The best case to illustrate this policy switch? -- Christmas Day bomber Abdul Mutallab of Nigeria. After failing to take down a Northwest Airlines flight from Amsterdam to Detroit, he was promptly read his Miranda Rights and predictably ceased cooperation with intelligence authorities. But there’s more. Next, the administration was just weeks away from transferring five 9/11 co-defendants to New York from Guantanamo, where they would stand trial in civilian court vice in military commissions, despite gloating about their guilt in numerous war crimes court appearances since June 2008. Public pressure on New York City officials turned the tide, rescuing lower Manhattan from becoming an armed camp at a cost of $200 million a year, while passing a megaphone to Al Qaeda’s propaganda machine.
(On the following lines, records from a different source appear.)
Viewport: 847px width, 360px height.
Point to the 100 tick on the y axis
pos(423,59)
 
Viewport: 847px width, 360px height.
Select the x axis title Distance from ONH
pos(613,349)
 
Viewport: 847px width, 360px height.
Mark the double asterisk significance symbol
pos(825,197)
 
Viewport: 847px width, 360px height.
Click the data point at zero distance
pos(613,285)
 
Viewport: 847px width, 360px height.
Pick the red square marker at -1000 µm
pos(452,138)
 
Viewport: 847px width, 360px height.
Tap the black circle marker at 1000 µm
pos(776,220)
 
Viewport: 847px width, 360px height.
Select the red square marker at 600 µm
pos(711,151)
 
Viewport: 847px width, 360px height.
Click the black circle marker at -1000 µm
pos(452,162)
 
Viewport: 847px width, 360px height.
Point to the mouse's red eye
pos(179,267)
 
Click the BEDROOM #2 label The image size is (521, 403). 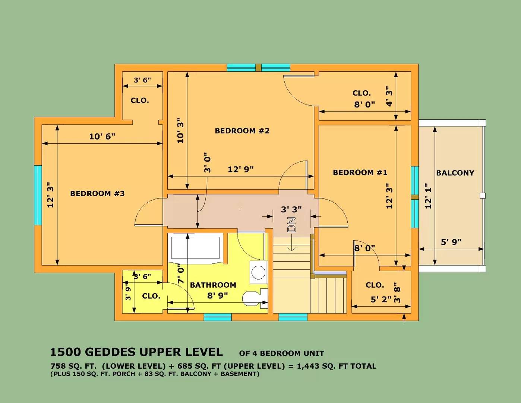[242, 131]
Then there is the tale of the Department of Justice lawyers and human rights activists who represented Al Qaeda detainees at Guantanamo. The central criticism of these nine senior officials has been that they defended Al Qaeda – which in turn received a logical counter-argument that everyone is entitled to a lawyer, no matter how heinous the crime. Lost in this discussion was the fact that these attorneys were in effect rewarded for their activism with high-level posts equivalent to three and four star generals, colonels and commanders, an entirely different matter than being given low level staff jobs after working on a few trials.
• Al Qaeda and Its Followers Still Seek to Destroy the United States, Regardless of President Obama’s Personal Popularity Overseas and Goodwill Gestures.
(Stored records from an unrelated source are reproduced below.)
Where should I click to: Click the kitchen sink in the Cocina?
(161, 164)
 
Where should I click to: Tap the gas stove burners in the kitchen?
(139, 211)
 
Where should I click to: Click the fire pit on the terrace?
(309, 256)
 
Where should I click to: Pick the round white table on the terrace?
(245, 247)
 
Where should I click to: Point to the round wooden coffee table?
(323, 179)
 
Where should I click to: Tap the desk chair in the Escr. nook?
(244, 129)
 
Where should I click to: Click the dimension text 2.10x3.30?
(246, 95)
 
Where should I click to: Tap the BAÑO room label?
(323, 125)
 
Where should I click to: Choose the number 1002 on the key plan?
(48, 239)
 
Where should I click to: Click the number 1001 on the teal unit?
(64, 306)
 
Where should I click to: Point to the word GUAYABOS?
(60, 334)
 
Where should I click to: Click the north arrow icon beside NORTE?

Olive branches meant to defeat terrorism -- such as immediate executive orders closing Guantanamo and the abandonment of harsh interrogations -- are merely signs of weakness in the eyes of Al Qaeda. These gestures have not significantly changed world opinion about the United States. The terror group’s rhetoric against President Obama has been intensely personal, as evidenced by Usama bin Laden's deputy Ayman Al-Zawahiri’s egregious comments about his race, while ex-Guantanamo detainees who have surfaced in Yemen as leadership figures on the Arabian Peninsula, presenting fresh challenges to the Obama administration just days after the inauguration, despite the president’s softer terrorism policies.
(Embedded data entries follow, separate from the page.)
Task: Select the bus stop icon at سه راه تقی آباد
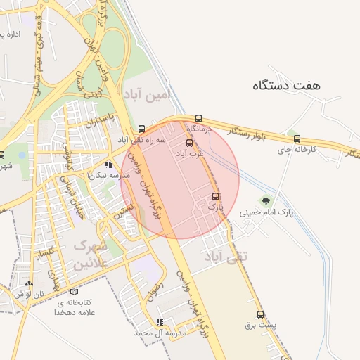point(142,129)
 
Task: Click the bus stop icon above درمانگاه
point(198,119)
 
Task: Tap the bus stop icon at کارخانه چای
point(297,139)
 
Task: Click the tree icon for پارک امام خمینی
point(266,201)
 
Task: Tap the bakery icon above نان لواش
point(29,284)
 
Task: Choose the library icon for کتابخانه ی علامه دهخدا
point(75,291)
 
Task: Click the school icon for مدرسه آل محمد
point(160,322)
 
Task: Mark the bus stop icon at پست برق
point(261,315)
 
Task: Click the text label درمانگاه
point(198,129)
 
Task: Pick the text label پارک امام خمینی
point(266,212)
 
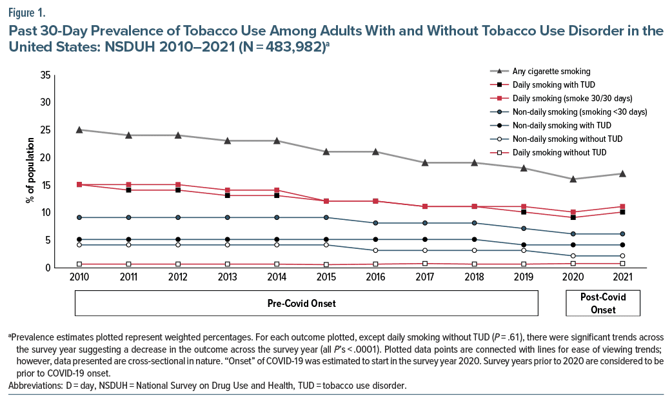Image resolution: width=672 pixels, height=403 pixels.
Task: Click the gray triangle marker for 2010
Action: tap(79, 130)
• The Recent Increase In the Homegrown Terror Threat.
Homegrown terrorists in the United States have spread rapidly and taken on surprising forms. They have been, literally, the man or woman next door for scores of unsuspecting Americans. Take, for example, the case of Nabjibullah Zazi, a U.S. permanent resident from Afghanistan and Denver airport shuttle service employee who was arrested for plotting attacks on New York City subways; Colleen "Jihad Jane" La Rose and Jamie Paulin-Ramirez, two blond, blue-eyed women who were arrested for plotting online to attend a terrorist training camp; Ramy Zamzam, a Howard University dental student, who remains detained in Pakistan on terrorism charges along with four other Muslim-Americans from the Washington, D.C. area; Sharif Mobley, a NJ power plant employee captured in Yemen as a member of Al Qaeda, and others. The administration’s shift in the public policy debate to favor increased legal protection of detainees and terror suspects has likely not been lost on people like these.
In our discussion, asking “Are We Any Safer?” on March 31, the panel offered grim answers to that question. And the answers served as a sober reminder of how much our security posture has slipped, and how much more vulnerable we've become since January 2009.
J.D. Gordon is a Senior Fellow at the Center for Security Policy. He is a retired Navy Commander who served in the Office of the Secretary of Defense from 2005-2009 as the Pentagon spokesman for the Western Hemisphere.